- [Required tasks]
A) In the nankhatai text, what are these biscuits called in Persian in Afghanistan and northeastern Iran?
B) For each statement, decide whether the nankhatai text supports it: (i) Nankhatai are shortbread biscuits that originated in the Indian subcontinent. (ii) The Burmese form of the word is gnanakatha. (iii) Kulcha is a type of bread similar to nān. Answer yes or no for each, quoting the words of the text that decide it.
C) Carry on the text about nankhatai, beginning after its last sentence.

- [Supplied text]
* * *
South Asian baked good

Nankhatai (নানখাতাই; နံကထိုင်; Hindustani: नानख़ताई (Hindi) ਨਾਨ ਖਟਾਈ (Punjabi) / (Urdu); ඥාණකතා; நானஹத்தா) are shortbread biscuits originating in the Indian subcontinent, common in Northern India, Pakistan, Bangladesh, Sri Lanka, and Myanmar (formerly Burma).

== Etymology ==
The word nankhatai is derived from the Classical Persian نانِ خطائی nān-i khaṭāʾī, lit. 'Cathayan bread, bread of Cathay [northern China]', composed of نان nān meaning 'bread' and خطائی khaṭāʾī meaning 'Cathayan'. The word has been borrowed into the Burmese language as nankahtaing (နံကထိုင်), in the Tamil language (in East Tamil Nadu) as naanahatha (நானஹத்தா), and in the Sinhala language (in Sri Lanka) as gnanakatha (ඥාණකතා).

In Afghanistan and northeastern Iran, these biscuits are called کلچهٔ خطائی kulcha-i khaṭāʾī in Persian (kulcha is a type of Afghan, Iranian and Indian bread similar to nān).
* * *
- [Data for analysis]
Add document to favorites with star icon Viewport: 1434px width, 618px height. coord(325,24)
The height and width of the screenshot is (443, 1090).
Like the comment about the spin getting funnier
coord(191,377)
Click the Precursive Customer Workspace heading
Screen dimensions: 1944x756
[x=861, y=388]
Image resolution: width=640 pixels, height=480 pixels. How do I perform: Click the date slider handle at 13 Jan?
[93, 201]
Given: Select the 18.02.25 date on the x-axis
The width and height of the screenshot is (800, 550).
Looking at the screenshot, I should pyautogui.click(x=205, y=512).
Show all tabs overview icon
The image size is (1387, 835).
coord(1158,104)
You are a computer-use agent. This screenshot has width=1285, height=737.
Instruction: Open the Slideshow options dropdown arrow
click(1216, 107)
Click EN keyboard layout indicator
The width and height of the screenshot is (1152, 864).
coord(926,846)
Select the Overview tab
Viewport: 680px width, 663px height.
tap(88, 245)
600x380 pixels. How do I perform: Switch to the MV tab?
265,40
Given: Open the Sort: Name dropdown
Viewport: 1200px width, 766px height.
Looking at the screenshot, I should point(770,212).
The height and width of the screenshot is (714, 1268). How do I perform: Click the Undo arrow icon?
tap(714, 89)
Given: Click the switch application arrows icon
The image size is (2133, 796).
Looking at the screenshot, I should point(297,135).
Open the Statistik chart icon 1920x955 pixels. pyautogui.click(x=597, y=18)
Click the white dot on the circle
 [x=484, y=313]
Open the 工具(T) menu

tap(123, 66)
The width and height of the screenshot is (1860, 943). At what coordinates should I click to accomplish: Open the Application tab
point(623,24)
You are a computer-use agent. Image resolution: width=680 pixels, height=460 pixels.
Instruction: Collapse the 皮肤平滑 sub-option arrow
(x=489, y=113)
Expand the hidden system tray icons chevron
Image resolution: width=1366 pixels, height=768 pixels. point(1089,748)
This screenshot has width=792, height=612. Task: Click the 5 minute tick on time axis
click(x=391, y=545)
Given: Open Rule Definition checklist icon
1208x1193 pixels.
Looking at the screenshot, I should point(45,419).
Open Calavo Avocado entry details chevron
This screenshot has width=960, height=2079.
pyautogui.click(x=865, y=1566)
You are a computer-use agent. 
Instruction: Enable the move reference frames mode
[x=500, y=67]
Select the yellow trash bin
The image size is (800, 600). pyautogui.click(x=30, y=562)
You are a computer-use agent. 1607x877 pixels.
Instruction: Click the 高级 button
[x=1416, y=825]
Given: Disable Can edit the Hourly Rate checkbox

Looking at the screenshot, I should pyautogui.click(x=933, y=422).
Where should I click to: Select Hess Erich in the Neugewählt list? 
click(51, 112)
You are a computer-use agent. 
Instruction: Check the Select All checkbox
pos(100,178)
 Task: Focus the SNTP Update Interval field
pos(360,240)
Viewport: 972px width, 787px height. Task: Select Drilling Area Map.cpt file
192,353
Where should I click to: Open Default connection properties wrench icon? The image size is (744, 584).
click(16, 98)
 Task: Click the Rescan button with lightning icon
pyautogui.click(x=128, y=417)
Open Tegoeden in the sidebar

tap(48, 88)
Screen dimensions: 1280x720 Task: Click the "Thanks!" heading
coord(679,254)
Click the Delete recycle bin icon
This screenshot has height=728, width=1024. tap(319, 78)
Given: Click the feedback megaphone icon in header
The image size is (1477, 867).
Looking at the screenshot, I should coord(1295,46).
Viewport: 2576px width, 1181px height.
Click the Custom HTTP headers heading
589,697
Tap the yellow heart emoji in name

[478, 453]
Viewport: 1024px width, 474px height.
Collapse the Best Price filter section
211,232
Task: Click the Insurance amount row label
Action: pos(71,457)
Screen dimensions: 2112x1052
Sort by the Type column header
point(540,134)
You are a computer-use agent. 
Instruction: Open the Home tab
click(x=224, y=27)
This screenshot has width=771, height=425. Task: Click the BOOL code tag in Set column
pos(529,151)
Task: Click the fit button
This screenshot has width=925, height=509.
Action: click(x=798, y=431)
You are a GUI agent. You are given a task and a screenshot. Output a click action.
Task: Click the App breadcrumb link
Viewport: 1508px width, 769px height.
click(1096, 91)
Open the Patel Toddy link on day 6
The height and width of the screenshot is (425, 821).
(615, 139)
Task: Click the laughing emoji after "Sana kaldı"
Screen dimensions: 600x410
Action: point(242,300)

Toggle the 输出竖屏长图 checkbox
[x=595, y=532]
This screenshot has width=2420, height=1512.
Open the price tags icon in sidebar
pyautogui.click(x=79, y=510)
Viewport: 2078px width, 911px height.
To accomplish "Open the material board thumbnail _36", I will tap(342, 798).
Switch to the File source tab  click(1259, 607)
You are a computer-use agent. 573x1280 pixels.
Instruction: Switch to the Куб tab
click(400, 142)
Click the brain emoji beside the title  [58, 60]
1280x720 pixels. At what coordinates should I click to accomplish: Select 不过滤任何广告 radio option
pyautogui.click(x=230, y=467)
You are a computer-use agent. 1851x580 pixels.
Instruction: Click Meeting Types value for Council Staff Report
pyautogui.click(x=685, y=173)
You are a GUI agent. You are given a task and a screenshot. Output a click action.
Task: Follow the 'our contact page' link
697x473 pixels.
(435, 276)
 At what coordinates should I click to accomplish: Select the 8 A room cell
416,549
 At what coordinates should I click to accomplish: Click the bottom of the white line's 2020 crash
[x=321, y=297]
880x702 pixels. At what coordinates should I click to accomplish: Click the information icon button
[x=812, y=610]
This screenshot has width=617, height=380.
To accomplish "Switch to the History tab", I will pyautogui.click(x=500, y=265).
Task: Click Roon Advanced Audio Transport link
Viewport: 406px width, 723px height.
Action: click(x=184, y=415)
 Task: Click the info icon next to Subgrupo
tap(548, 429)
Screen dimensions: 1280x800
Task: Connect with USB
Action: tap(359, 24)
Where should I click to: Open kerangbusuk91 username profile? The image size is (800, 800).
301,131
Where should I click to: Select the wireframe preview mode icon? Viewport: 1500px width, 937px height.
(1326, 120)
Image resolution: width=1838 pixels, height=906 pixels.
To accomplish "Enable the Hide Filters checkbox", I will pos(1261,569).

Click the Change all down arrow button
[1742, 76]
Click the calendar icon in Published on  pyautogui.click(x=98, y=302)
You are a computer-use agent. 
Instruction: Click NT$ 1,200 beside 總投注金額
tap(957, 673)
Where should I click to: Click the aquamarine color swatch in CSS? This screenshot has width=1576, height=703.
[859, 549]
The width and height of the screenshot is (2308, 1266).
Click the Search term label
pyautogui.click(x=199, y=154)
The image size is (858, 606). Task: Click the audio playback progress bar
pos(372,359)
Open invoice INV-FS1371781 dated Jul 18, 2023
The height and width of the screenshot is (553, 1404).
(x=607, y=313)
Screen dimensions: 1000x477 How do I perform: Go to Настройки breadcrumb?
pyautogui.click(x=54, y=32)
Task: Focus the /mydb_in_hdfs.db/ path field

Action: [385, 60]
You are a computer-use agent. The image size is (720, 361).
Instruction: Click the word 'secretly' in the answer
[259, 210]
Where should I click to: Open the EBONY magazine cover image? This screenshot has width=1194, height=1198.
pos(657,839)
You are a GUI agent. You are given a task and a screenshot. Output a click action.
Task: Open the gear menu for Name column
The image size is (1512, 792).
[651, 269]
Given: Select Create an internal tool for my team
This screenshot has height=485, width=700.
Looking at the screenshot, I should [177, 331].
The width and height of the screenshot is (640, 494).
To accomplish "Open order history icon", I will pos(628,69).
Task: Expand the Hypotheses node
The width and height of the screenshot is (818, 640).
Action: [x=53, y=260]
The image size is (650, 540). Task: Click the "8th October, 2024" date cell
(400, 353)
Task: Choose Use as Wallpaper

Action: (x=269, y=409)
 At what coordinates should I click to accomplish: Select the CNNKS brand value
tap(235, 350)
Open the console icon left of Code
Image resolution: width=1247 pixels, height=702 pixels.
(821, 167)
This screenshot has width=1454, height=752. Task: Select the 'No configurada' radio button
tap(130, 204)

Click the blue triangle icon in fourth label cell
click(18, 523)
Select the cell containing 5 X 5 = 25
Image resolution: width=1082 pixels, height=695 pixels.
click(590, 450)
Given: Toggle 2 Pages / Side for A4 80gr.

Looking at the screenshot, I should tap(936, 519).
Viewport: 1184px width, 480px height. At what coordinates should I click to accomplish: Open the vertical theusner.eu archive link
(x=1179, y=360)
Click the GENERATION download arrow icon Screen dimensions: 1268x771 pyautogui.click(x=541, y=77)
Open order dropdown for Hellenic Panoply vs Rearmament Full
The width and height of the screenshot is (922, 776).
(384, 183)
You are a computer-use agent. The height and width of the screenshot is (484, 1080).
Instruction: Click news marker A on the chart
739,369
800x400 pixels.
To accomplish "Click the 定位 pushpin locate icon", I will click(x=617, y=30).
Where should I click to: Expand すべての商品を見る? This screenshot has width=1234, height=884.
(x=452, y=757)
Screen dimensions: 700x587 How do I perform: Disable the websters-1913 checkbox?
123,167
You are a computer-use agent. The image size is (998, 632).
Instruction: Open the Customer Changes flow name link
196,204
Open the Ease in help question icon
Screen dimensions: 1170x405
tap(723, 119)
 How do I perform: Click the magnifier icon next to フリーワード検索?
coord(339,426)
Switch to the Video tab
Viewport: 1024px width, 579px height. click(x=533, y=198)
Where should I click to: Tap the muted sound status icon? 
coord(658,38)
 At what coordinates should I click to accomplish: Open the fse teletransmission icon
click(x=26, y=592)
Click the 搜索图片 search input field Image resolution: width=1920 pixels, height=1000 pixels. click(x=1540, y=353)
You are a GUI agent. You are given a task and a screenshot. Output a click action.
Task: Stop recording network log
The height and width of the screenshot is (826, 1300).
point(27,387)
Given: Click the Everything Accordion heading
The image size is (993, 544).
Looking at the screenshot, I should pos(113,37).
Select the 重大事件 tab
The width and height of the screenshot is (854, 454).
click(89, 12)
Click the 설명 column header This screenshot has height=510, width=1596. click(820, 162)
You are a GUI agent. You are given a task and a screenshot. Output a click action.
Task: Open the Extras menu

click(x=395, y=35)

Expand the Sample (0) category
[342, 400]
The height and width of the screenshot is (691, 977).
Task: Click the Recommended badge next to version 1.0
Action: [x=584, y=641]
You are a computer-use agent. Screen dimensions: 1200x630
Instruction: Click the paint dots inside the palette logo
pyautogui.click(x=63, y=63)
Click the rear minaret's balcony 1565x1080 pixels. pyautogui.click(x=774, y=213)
* * *
- [Answers by task]
A) کلچهٔ خطائی (kulcha-i khaṭāʾī)

B)
(i) Yes: "are shortbread biscuits originating in the Indian subcontinent"
(ii) No: "borrowed into the Burmese language as nankahtaing (နံကထိုင်)"
(iii) Yes: "kulcha is a type of Afghan, Iranian and Indian bread similar to nān"

C)
It is also a mispronunciation of نانِ کوتاہ naan-e-kotah – shortbread where نان naan means Bread, and کوتاہ kotah means short. So it's a bread which is taken as a snack for settling the 'false' hunger. To support this claim, کوتاہی kotahi in Urdu means mistake – shortcoming. کوتاہ نظرکوتاہ بین kotah–nazar in Urdu /kotah–been in Persian means shortsighted, someone who doesn't anticipate complex or far fetched outcomes. So Nan-e-Kotahi became Nan-e-Khatai or simply Nan-Khatai as it is easier to say Khatai than Kothai.

Nankhatai was also spelt nuncatie in English.

==History==
Nankhatai is believed to have originated in India in the 16th century, when Dutch and Indians were the important spice traders. The main ingredients in nankhatai are refined flour, chickpea flour and semolina. Some recipes do not use chickpea flour.